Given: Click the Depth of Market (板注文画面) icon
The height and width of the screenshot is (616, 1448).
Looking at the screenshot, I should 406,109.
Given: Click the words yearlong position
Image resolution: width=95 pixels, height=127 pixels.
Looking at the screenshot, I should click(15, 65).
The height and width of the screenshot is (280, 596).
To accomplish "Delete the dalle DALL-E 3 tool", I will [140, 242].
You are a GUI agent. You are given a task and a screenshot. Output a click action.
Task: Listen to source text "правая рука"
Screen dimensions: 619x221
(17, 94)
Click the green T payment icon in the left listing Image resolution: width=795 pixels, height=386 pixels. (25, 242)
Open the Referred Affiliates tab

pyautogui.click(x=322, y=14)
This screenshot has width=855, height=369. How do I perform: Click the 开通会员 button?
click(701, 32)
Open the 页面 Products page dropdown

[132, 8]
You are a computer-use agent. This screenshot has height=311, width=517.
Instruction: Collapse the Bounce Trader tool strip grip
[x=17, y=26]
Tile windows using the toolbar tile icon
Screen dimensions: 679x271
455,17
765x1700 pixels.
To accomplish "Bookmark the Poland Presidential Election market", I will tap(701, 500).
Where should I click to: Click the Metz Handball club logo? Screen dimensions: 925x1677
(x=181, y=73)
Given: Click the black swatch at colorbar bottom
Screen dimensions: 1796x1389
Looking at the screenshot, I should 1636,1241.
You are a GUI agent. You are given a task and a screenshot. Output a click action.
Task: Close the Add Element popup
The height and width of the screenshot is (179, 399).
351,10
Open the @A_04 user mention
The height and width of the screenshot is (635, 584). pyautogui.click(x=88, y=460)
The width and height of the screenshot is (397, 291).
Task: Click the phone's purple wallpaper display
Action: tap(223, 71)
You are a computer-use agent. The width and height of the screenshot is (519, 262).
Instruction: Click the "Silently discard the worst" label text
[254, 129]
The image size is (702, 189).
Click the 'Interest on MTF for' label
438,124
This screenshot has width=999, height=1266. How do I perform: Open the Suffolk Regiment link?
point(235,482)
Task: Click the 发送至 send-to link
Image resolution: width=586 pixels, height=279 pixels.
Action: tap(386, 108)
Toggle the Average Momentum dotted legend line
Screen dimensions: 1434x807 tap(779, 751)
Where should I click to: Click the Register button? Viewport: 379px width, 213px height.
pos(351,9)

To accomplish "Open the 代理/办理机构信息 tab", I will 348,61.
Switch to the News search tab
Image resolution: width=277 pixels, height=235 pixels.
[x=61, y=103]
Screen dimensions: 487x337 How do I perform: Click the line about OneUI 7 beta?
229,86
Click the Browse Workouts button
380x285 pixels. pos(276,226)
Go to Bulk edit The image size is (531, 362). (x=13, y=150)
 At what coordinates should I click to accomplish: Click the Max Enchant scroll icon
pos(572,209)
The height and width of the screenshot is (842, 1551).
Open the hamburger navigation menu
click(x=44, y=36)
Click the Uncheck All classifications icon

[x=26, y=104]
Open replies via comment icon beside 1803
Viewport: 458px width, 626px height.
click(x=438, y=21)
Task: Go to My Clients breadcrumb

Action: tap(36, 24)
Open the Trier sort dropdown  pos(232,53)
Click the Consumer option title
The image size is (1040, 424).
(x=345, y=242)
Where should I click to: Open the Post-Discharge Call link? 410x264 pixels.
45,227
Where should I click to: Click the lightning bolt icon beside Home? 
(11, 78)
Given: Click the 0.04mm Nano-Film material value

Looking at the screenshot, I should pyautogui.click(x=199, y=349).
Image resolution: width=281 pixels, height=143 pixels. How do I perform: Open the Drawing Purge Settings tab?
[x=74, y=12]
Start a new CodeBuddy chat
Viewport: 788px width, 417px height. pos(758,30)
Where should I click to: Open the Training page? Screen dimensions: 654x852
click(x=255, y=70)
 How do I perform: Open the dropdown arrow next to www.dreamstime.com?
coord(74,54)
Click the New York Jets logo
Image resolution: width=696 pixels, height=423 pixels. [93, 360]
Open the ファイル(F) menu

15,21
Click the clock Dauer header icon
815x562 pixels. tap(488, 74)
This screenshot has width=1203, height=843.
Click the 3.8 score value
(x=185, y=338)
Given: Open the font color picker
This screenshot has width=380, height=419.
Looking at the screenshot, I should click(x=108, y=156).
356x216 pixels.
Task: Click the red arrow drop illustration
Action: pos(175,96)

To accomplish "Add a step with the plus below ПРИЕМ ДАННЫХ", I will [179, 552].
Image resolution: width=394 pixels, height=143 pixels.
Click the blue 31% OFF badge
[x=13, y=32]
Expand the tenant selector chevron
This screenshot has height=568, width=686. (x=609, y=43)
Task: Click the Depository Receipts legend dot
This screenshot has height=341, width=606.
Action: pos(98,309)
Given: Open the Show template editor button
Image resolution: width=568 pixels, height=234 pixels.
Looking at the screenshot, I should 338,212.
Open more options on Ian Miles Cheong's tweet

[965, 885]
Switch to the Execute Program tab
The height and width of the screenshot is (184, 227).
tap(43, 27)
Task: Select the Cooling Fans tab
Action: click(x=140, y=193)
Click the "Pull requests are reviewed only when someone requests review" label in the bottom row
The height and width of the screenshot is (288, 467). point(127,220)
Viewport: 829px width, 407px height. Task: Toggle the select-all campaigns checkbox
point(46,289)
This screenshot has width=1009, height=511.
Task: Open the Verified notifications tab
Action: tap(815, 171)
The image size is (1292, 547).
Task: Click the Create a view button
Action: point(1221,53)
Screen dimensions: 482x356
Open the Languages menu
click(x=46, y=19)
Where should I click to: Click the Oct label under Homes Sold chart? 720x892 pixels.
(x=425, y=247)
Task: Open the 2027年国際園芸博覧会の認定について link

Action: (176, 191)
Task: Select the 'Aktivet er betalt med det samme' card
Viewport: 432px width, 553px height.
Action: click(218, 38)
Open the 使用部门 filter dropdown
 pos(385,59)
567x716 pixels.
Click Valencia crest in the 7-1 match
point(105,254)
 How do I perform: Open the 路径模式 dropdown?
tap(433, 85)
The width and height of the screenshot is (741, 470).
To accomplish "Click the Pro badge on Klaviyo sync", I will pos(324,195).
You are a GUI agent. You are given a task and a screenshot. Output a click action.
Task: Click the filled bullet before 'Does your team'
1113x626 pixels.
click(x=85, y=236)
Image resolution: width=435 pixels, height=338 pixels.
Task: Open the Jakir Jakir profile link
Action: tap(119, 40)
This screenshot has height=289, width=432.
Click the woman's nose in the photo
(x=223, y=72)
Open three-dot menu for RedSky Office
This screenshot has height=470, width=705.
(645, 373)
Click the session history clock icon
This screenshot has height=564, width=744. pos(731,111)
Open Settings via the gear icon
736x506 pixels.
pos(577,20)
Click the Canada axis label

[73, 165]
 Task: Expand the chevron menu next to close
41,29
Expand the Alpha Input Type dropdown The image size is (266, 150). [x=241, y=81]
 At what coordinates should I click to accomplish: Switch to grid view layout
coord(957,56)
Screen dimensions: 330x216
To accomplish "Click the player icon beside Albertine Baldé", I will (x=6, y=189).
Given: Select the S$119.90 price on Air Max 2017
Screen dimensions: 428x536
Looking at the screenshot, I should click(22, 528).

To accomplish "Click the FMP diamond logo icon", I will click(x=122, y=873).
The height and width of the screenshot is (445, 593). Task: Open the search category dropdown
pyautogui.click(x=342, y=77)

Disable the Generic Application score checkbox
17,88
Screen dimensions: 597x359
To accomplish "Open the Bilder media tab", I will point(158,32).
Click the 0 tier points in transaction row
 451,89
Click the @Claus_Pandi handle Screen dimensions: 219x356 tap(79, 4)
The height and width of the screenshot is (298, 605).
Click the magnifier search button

────────────────────

Task prompt
Please show all lines from the entries that contain the word "computer".

Answer space
You are a computer-use agent. This screenshot has height=311, width=517.
You are a computer-use agent. The width and height of the screenshot is (519, 262).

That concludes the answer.